Professor in Radiation Biology

  • Research Institute:
    • Translational Radiobiology and Molecular Oncology, Applied Radiation Therapy Trinity; Trinity Translational Medicine Institute (TTMI)

  • Contact e-mail:
  • Research Area(s):
    • Cancer, radiation, sex differences, Cas9, biomarkers, treatment.

Research Description:

My lab focuses on growing solutions for the optimal destruction of cancer cells. My contributions expand across three branches:

Branch 1 focuses on the barriers to cancer cell destruction. My lab has extensively examined the impact of tumour hypoxia. Our work related the presence of hypoxia expression markers to raised prostate specific antigen in prostate cancer patients (Marignol et al. Cancer Biology and Therapy, 2009) and documented the chemo- and radio-sensitivity of these cells under these low oxygenation conditions (Forde et al, Urologic Oncology 2012, 2013). Striving to further elucidate the molecular response driving treatment resistance, the lab created a unique isogenic model of radioresistant prostate cancer through repeated exposure to fractionated radiation doses (McDermott et al. Nature Scientific Reports, 2016).

Branch 2 focuses on predicting cancer cell destruction.
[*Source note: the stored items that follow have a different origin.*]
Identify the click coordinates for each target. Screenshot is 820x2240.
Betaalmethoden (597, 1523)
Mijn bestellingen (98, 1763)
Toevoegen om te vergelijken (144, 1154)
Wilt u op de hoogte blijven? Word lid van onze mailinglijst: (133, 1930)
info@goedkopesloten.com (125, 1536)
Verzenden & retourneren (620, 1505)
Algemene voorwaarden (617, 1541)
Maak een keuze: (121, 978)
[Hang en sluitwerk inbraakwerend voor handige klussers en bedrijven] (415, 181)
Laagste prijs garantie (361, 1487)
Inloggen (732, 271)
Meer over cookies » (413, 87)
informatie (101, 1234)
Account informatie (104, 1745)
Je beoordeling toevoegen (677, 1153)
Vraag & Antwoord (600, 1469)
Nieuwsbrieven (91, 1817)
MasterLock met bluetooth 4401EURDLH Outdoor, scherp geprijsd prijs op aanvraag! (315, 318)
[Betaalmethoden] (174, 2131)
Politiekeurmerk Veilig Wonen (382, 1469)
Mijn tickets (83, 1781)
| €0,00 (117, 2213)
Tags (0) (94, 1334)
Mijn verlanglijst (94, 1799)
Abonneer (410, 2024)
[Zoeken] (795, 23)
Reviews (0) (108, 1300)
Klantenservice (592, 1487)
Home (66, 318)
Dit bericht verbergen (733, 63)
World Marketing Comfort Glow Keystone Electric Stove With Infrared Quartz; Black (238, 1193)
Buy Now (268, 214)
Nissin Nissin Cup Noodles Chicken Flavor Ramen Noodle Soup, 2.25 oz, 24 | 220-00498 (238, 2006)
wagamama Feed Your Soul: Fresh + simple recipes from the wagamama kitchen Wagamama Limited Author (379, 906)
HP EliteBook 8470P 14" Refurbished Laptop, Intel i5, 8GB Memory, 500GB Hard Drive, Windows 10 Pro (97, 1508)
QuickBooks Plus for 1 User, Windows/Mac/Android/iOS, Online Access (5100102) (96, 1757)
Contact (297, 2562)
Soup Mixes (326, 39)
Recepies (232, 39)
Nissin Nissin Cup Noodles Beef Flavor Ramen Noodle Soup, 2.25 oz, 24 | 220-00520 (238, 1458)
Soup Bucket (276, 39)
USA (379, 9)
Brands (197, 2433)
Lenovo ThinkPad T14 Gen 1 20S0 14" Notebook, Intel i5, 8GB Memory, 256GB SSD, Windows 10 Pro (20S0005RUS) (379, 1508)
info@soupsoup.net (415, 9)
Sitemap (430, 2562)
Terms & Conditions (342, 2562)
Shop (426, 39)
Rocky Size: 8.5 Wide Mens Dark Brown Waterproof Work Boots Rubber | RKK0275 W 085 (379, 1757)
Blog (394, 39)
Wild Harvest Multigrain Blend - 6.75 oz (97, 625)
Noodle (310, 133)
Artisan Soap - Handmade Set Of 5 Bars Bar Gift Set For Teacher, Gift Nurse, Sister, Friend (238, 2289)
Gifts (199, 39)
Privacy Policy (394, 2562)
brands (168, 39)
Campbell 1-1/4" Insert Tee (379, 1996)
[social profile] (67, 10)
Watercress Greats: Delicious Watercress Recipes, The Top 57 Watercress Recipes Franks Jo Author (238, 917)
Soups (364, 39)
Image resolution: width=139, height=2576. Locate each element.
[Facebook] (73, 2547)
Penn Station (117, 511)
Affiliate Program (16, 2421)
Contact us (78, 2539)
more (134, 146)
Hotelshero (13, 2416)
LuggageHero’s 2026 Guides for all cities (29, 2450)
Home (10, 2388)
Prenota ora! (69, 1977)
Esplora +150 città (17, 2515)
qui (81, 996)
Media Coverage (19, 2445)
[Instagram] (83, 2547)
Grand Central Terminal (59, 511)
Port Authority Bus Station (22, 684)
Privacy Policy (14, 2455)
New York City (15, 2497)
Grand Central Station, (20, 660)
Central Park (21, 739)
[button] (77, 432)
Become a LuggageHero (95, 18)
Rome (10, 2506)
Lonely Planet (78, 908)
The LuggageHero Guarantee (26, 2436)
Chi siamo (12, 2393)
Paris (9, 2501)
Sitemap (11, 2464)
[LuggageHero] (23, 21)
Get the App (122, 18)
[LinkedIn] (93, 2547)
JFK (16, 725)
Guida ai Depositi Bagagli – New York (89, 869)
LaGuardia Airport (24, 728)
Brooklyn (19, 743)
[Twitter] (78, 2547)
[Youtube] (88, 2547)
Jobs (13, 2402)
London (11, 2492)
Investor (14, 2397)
My lab has cross-examined the molecular response to hypoxia and ionising radiation to identify key drivers of treatment resistance in prostate cancer cell lines. This work identified miR-4284, its predicted target YB-1 and associated receptor Notch-3 as a candidate signalling pathway to cancer cell destruction prediction (McDermott et al. Clinical and Translational Radiation Oncology 2017). This model supported further biomarker discovery and attracted partners from nanomaterials science for the development of prognostic tests (SFI TIDA grant 2017). In prostate cancer patient biopsies, we linked the presence of these markers with poor response to radiation therapy (Inder et al. Nature Scientific Report 2019).

Branch 3 focuses on innovation in cancer cell destruction. Earlier work produced gene therapy vectors (Marignol et al. Journal of Gene Medicine 2009) and ongoing work examines gene silencing strategies for the therapeutic manipulation of the molecular response to hypoxia and ionising radiation.